**Exercícios**:
1 > De acordo com o trecho sobre o casqueamento de animais, quais vídeos têm mais visualizações?
2 > Por favor, dê continuidade ao trecho sobre o casqueamento de animais a partir da última frase.

**Trecho para leitura**:
%%

Essas medidas podem ajudar a resolver problemas genéticos ou decorrentes de maus-tratos.
Também é feito tratamento contra fungos e pragas encontradas principalmente em criadouros que mantêm seus animais em ambientes abafados.
Não tinha ninguém na minha família nessa área, mas fui pegando bastante amor por isso, porque a parte de recuperação é muito satisfatória
Bom de ver
Satisfatório também é o adjetivo usado pelos inscritos em suas publicações nas redes sociais para se referir aos vídeos, principalmente aqueles que mostram a recuperação de animais em situações mais delicadas.
Quanto mais feio e 'estourado' o bicho está, mais (os inscritos) gostam de ver. As visualizações ficam muito acima, inclusive, dos vídeos com o animal já recuperado
Fernando Franco, que mantém o canal "Os Brutos do Casqueamento"
O paranaense também recebe comentários de pessoas curiosas sobre os procedimentos, principalmente sobre o que é usado durante os cuidados.

%%

**Dados fornecidos**:

%%

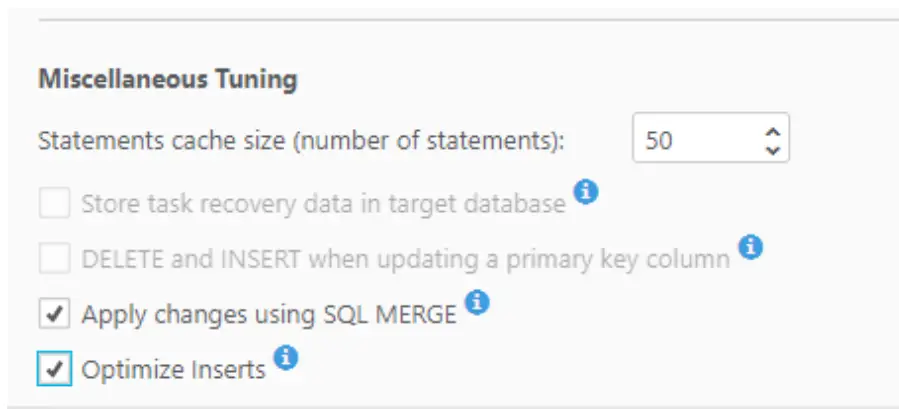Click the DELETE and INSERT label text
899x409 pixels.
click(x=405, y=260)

%%
%%

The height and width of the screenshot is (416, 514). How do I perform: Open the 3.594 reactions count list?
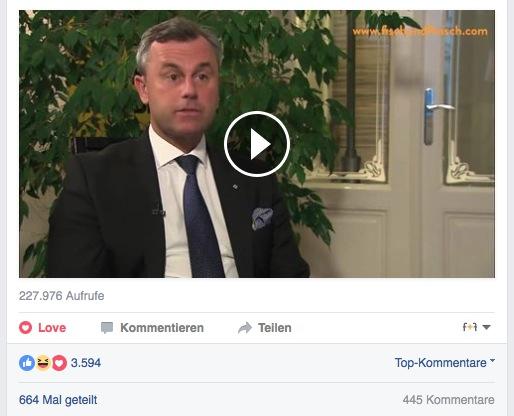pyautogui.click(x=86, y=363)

%%
%%

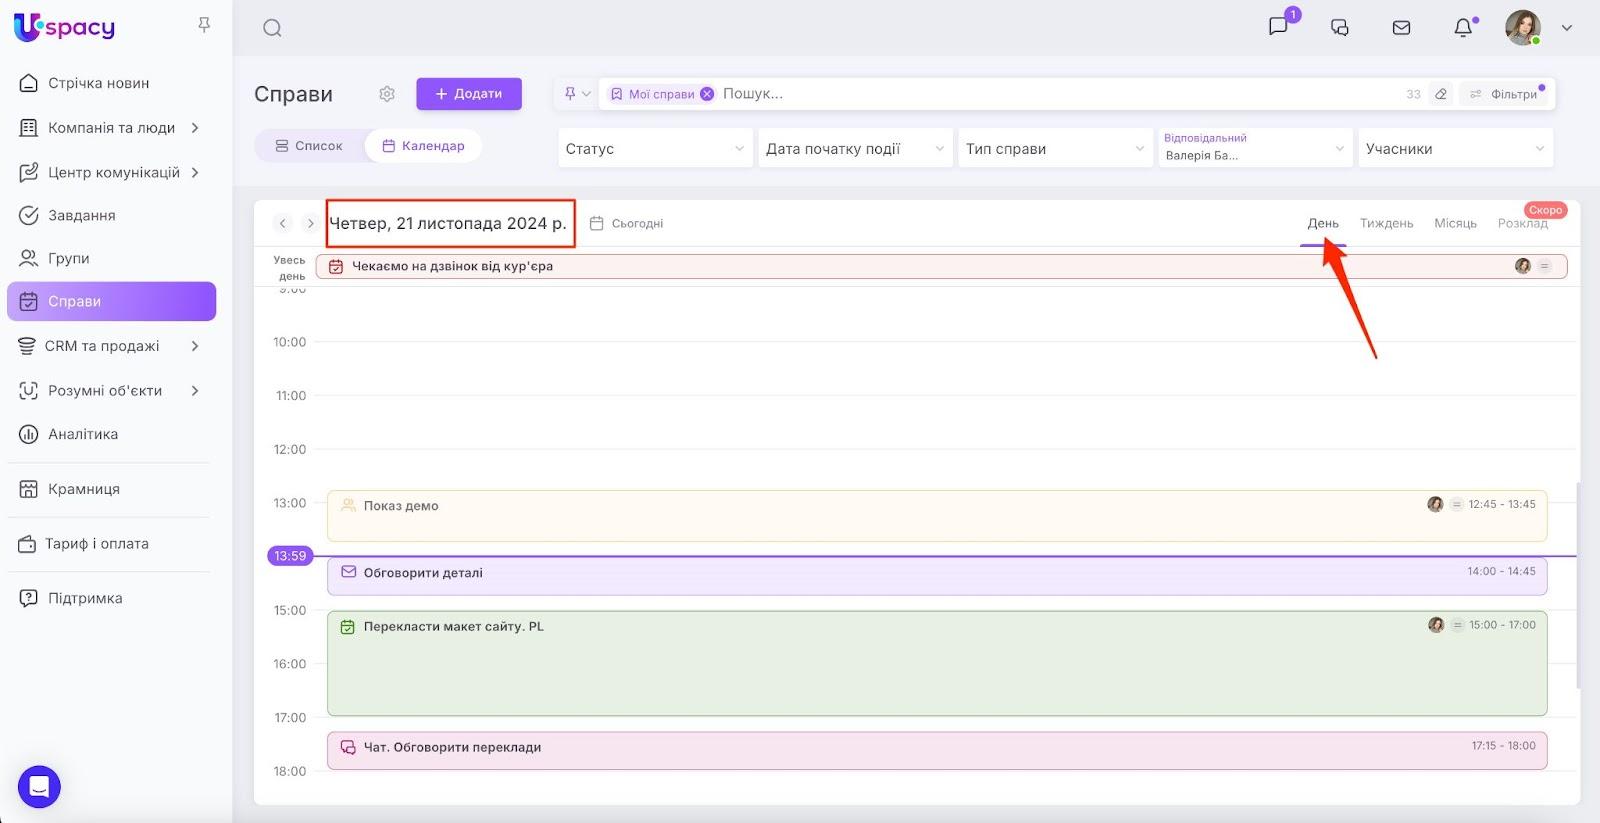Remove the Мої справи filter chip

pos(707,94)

%%

**Respostas escritas**:
1 > Os vídeos que mostram o animal mais feio e "estourado", que têm muito mais visualizações do que os vídeos com o animal já recuperado.

2 >
E já foi abordado por fãs que dizem acompanhar os vídeos por motivos mais "afetivos", como saudade da vida rural.
Um advogado que eu contratei para uma causa comentou que ele assiste aos vídeos à noite para relaxar, porque o fazem lembrar da infância na fazenda. As pessoas comentam muito isso, que lembram dos anos de criança acompanhando os animais
Além da beleza
Entre os principais clientes de Fernando estão bois de rodeio e gado de exposição, que têm como rotina os procedimentos estéticos.
Para o casqueador, porém, a internet ajuda os donos de bovinos a enxergar a importância dos cuidados também para os animais menos "embelezados".
"No início, (os seguidores) pensavam que era mais estético, mas com os vídeos mais pessoas começaram a ver a importância para todo animal e saber que não precisa descartá-lo com qualquer problema que surja. Todos os animais saram, tem sempre solução."
'Pedicure' é herança de família
Dono do canal "Casco Forte", Renato Miranda também é casqueador e atende principalmente em Minas Gerais. Para ele, a profissão surgiu por influência do pai, que cuidava dos cascos de equinos. Ele e o irmão optaram por cuidar de bovinos.
Antes de se dedicar à função inusitada, o profissional viveu dez anos nos Estados Unidos, trabalhando em construção. Ele voltou ao Brasil em 2012, para ficar com a família, e migrou para o mundo dos "pedicures" em 2014, após fazer um curso técnico.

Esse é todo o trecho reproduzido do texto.